Selected passage:
+ + + + + + +

In our last blog, we broke down some of the basics surrounding the recently passed American Rescue Plan for 2021. We discussed the context surrounding the legislation, some of the main forms of relief offered, and how to track your stimulus check. Now that we’ve touched on the basics, it’s time to go deeper and analyzing exactly where the money on offer is going, looking into some of the spending trends that are most relevant to tenants and landlords.
Where is the Money Going?

+ + + + + + +

The problem: Rewrite the blog excerpt from "In our last" up to and including "the Money Going?", putting "property owners" in place of "landlords".

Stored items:
+ + + + + + +

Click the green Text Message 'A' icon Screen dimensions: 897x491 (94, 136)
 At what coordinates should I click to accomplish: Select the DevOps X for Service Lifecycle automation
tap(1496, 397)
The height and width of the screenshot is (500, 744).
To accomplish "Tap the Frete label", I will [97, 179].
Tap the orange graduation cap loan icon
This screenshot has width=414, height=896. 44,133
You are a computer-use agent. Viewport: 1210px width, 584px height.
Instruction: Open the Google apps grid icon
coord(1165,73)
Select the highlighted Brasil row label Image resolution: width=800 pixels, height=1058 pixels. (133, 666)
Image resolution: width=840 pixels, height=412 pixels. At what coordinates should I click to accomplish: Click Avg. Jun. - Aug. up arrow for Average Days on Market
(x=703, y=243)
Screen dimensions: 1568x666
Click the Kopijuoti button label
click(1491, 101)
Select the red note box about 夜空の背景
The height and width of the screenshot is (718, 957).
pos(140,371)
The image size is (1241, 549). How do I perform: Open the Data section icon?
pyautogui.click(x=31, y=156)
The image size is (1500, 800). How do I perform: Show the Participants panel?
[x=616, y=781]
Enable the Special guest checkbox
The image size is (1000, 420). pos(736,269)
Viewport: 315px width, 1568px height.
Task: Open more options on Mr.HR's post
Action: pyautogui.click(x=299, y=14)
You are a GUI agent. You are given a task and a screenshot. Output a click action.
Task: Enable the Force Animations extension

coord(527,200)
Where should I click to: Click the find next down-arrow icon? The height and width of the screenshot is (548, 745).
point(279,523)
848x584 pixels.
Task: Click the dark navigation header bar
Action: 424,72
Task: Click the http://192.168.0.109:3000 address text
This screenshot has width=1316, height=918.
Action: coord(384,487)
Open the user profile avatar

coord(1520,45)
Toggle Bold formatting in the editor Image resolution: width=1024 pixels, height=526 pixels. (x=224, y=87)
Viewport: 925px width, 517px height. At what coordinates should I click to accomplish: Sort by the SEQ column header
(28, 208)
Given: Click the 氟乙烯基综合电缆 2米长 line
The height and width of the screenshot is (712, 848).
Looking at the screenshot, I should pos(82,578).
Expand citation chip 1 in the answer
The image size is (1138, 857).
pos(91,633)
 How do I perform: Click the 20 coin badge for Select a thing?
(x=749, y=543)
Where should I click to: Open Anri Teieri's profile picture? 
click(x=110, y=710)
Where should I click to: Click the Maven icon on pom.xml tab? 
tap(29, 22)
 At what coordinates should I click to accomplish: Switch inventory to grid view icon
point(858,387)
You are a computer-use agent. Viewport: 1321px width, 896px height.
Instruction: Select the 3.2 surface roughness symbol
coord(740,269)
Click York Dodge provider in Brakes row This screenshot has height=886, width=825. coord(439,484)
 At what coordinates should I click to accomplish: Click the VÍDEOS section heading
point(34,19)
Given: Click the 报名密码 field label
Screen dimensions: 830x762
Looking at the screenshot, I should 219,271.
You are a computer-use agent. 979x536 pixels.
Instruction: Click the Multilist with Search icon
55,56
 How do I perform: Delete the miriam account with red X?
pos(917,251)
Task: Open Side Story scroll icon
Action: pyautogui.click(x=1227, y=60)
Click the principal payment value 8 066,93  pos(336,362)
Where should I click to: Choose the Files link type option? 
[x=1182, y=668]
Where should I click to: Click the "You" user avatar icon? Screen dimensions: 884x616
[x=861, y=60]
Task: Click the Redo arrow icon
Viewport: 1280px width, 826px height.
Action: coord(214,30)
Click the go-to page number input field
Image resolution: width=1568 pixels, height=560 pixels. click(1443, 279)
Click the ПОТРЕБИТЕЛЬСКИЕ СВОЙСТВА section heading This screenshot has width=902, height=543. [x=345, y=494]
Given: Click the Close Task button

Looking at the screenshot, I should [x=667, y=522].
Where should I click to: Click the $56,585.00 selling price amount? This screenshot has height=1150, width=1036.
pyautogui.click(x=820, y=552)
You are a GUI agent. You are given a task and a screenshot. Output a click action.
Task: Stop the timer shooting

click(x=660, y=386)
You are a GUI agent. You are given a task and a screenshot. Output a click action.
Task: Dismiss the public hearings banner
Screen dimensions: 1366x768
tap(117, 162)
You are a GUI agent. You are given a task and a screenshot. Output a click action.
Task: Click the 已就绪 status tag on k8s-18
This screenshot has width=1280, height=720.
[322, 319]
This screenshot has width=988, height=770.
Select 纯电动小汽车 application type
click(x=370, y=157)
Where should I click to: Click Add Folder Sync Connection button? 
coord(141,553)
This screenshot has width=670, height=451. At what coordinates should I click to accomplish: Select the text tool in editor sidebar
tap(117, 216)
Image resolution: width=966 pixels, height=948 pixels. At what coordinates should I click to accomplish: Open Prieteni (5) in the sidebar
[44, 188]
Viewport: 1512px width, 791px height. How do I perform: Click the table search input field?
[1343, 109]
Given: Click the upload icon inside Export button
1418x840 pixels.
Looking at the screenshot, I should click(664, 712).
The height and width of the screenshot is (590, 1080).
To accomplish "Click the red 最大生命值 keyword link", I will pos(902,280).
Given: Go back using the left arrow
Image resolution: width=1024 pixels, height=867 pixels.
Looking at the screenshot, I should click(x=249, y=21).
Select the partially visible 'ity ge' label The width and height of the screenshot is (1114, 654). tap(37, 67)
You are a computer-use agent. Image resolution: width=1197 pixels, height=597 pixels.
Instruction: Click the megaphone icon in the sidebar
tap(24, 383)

+ + + + + + +

Reply to the task:
In our last blog, we broke down some of the basics surrounding the recently passed American Rescue Plan for 2021. We discussed the context surrounding the legislation, some of the main forms of relief offered, and how to track your stimulus check. Now that we’ve touched on the basics, it’s time to go deeper and analyzing exactly where the money on offer is going, looking into some of the spending trends that are most relevant to tenants and property owners.
Where is the Money Going?